Charlie Burns

Personal information
- Full name: Charlie Peter John Burns
- Date of birth: 27 May 1995 (age 31)
- Place of birth: Croydon, England
- Height: 1.90 m (6 ft 3 in)
- Position: Goalkeeper

Team information
- Current team: Beaconsfield Town
- Number: 1

Youth career
- 2011–2014: Milton Keynes Dons

Senior career*
- Years: Team / Apps / (Gls)
- 2014–2017: Milton Keynes Dons / 5 / (0)
- 2014: → Cambridge City (loan) / 2 / (0)
- 2014–2015: → Truro City (loan) / 15 / (0)
- 2016: → Hayes & Yeading United (loan) / 5 / (0)
- 2017: Galway United / 2 / (0)
- 2018: Grays Athletic / 4 / (0)
- 2018: Hampton & Richmond Borough / 1 / (0)
- 2018: → Kings Langley (loan) / 7 / (0)
- 2018: → Metropolitan Police (loan) / 5 / (0)
- 2018: → Bedfont Sports (loan) / ? / (?)
- 2019: Hayes & Yeading United / 0 / (0)
- 2019–: Beaconsfield Town / 0 / (0)

= Charlie Burns (footballer) =

English footballer

Charlie Peter John Burns (born 27 May 1995) is an English footballer who plays as a goalkeeper who plays for Beaconsfield Town.

==Career==
===Milton Keynes Dons===
Born in Croydon, Burns joined the youth system of Milton Keynes Dons as a sixteen-year-old in 2011 on a two-year scholarship. After completing his scholarship in the summer of 2013, Burns was told that he was free to find another club. However, the club then went on to reverse their decision and allowed Burns to complete a third year as a scholar.

====2013–14====
In May 2014, he made his professional debut for the club in a 3–1 defeat to Leyton Orient, replacing David Martin as a substitute. Burns then went on to sign his first professional contract on a one-year deal, with the option of a further year.

====2014–15====
In September 2014, Burns moved to Cambridge City on a month's loan as cover for the injured Zac Barrett and Richard Knight.

Burns then moved on loan to Truro City on an initial month's loan. which was then extended to the end of the season. He was recalled in February 2015 following injury to Milton Keynes Dons first choice David Martin.

====2015–16====
On 15 January 2016, Burns joined Southern Premier League side Hayes & Yeading United on an initial one-month loan. He went on to make five appearances for the club before being recalled to his parent club.

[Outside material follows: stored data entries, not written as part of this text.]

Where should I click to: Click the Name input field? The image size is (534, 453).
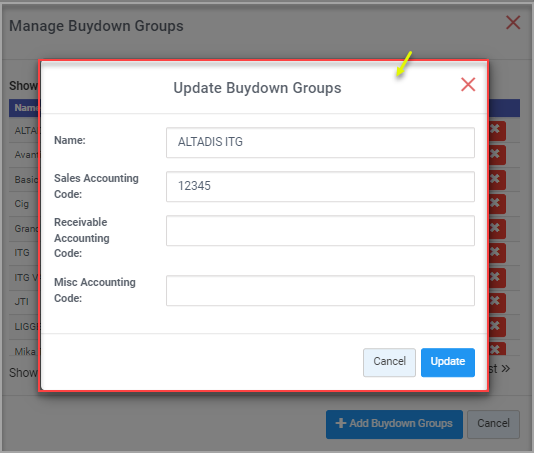point(320,142)
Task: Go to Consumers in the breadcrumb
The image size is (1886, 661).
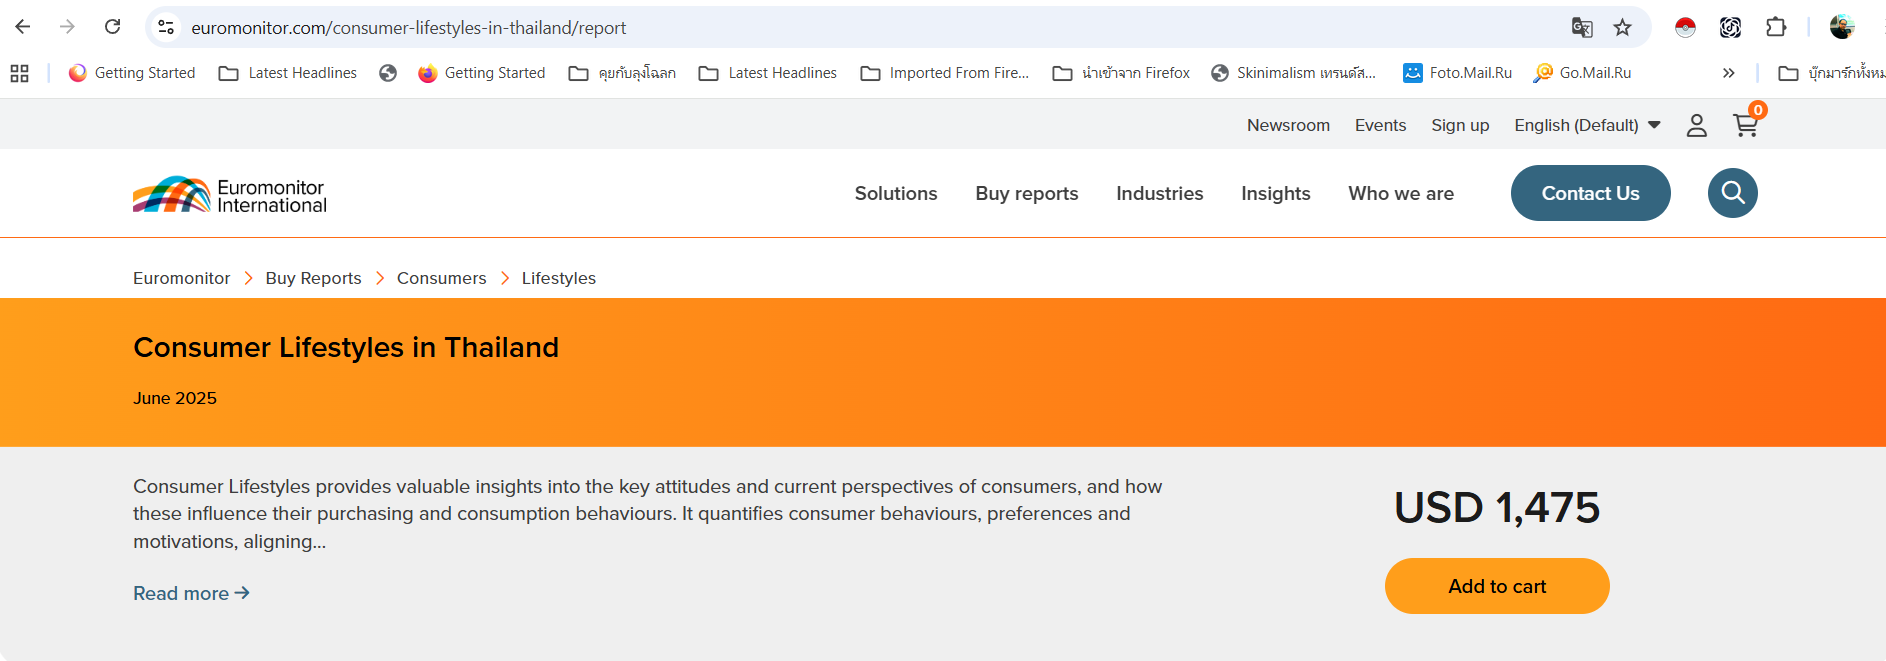Action: 441,278
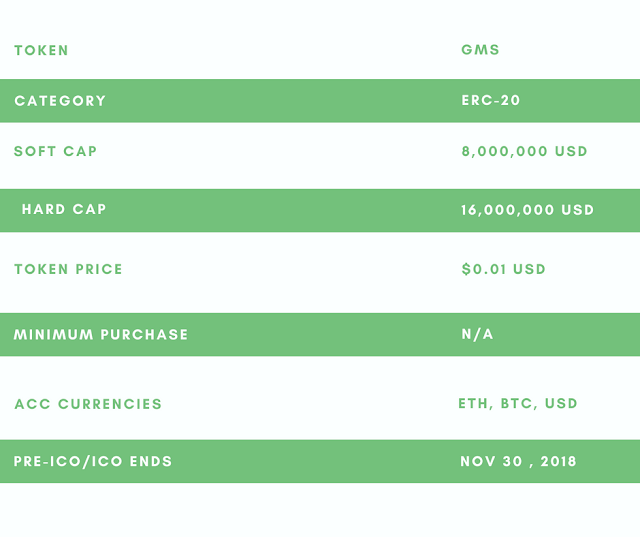The image size is (640, 537).
Task: Click the ERC-20 value
Action: tap(491, 101)
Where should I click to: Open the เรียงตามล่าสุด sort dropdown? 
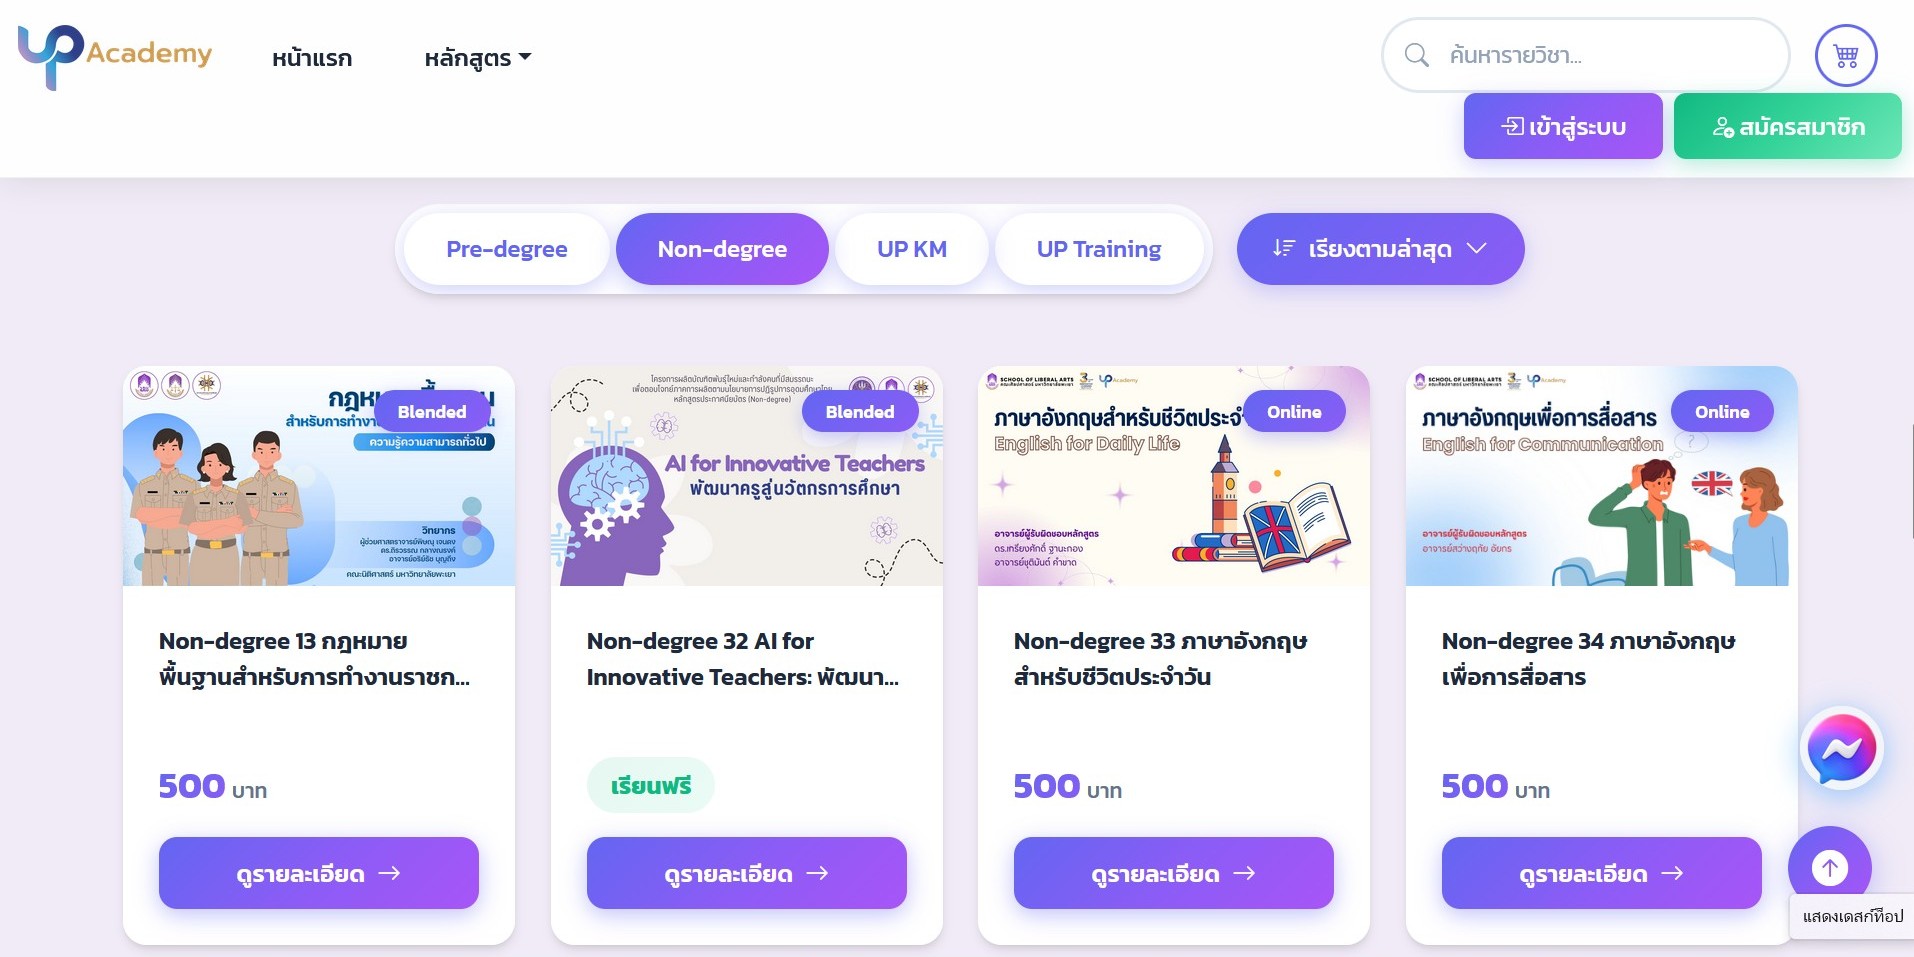coord(1380,249)
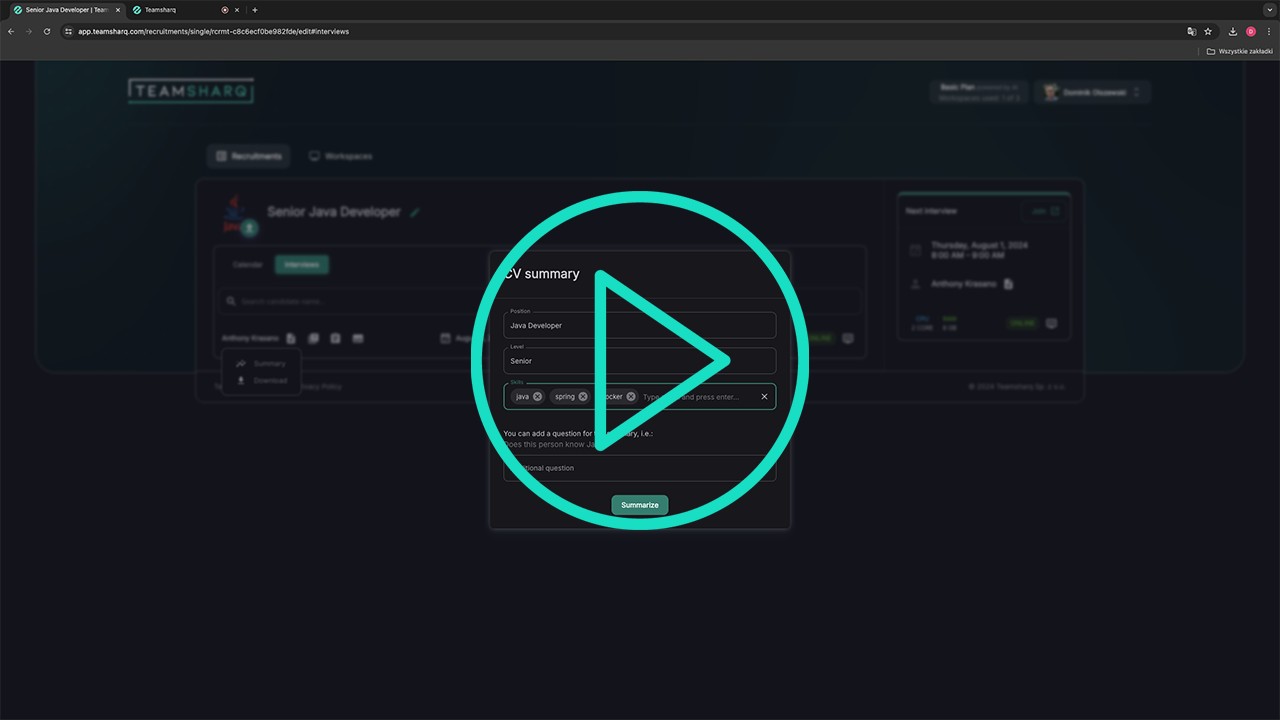Open the Dominik user account dropdown
1280x720 pixels.
click(1092, 92)
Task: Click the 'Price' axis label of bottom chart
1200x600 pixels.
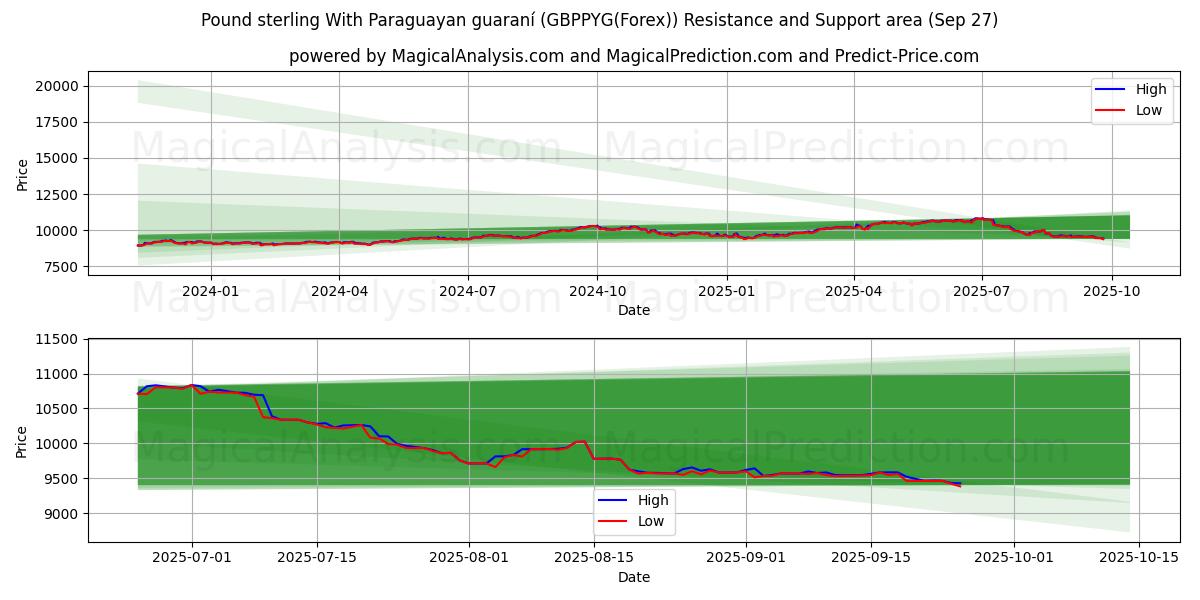Action: [x=23, y=440]
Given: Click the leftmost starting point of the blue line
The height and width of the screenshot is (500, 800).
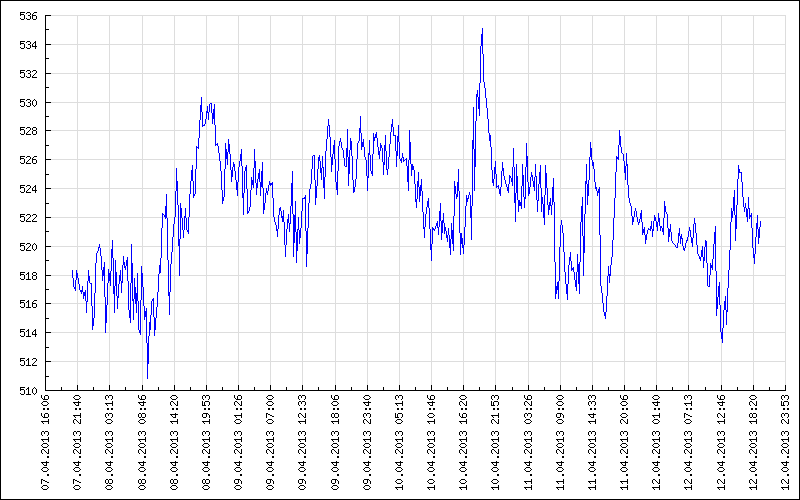Looking at the screenshot, I should [73, 271].
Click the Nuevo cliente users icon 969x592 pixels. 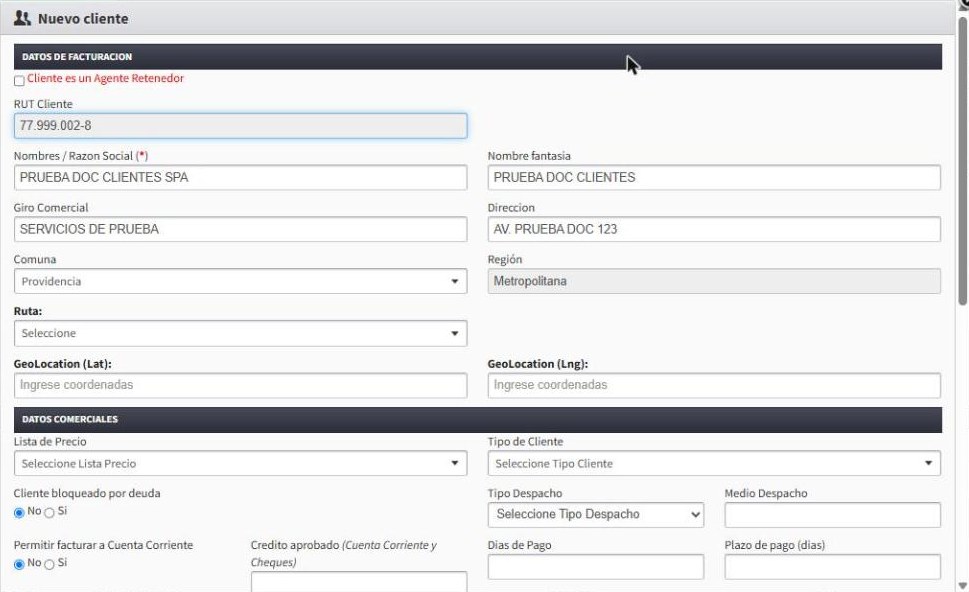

With injuries and suspensions affecting Milton Keynes Dons goalkeepers David Martin and Cody Cropper respectively, Burns featured for the first team in four Championship fixtures. On 19 April 2016, Burns achieved his first clean sheet for the club in a 0–0 draw with Sheffield Wednesday.

====2016–17====
On 2 May 2017, following a season without making an appearance for the club, Milton Keynes Dons announced that Burns had been released along with several other players.

===Galway United===
On 26 July 2017, Burns signed for League of Ireland Premier Division side Galway United until the end of the 2017 season.

===Grays Athletic===
Burns signed for Isthmian League North Division club Grays Athletic in January 2018.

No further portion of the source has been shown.